Writtle University College has revealed an exciting new addition to its Kings Lodge Campus. The recently constructed, grassed paddocks will be used by students and staff as they work with dogs undergoing behavioural therapy.
When face-to-face practical work resumes, the securely fenced area will support projects carried out by final year Animal Management or Science students studying the Pet Behaviour and Welfare pathway but may also be used by the Canine Therapy and Veterinary Physiotherapy courses.
Debbie Emmerson, Lecturer in Canine Therapy and Animal Science, says: "The new paddocks will offer fantastic opportunities for students to gain practical experience. When the situation allows, they will also be central to the development of WUC's on-site behaviour clinic.
"The clinic will offer dog training classes from WUC's facilities and the paddocks will accommodate outdoor summer sessions. When not in use for teaching or the behaviour clinic, the fields will be available to hire by members of the public."
Each of the paddocks are surrounded by fencing and accessed by a gate, making them suitable for dogs who are nervous, reactive or aggressive.
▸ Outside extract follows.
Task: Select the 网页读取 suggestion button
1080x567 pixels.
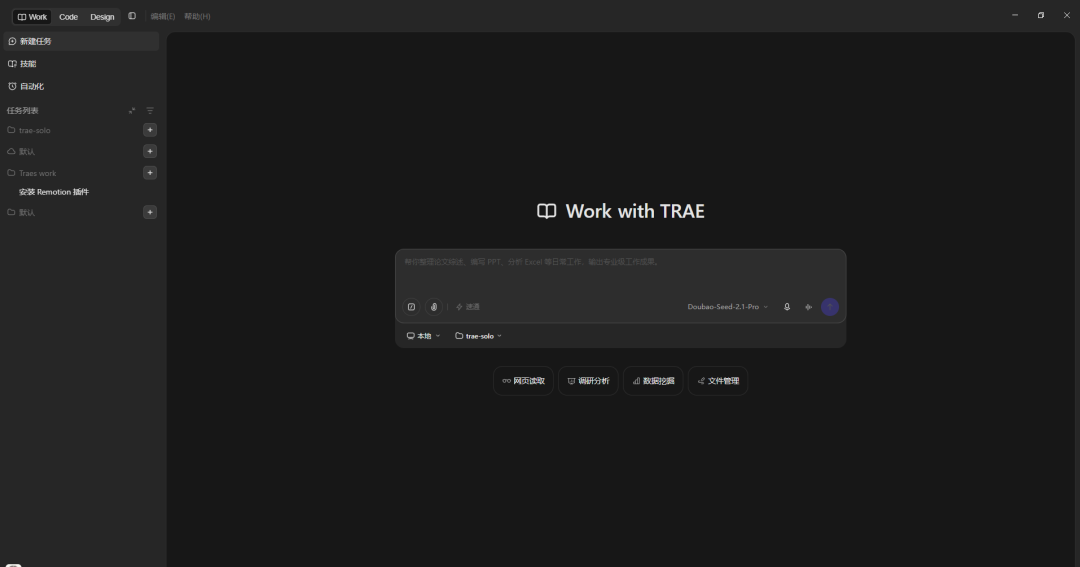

Debbie explains: "These paddocks provide the perfect safe space to rehabilitate reactive dogs, practice recall with dogs who don't reliably return when called, and exercise the dogs we use in sessions - staff dogs Ava, Bea and Pirate (pictured) have had many a race round the paddocks and give them their seal of approval!"
The paddocks are part of the ongoing development of WUC's canine facilities, which include an indoor training area and an enclosed outdoor training space.
WUC will continue to expand its resources by investing in a behaviour consultation room with observation laboratory. The planned areas will allow students to watch and participate in clinical animal behaviour counselling.
These recent developments tie in with the status achieved by WUC's courses. The Animal Behaviour and Training Council's (ABTC) recognition of four of WUC's programmes lets students who complete these qualifications prove they hold the knowledge required to meet ABTC standards for animal trainers or behaviourists.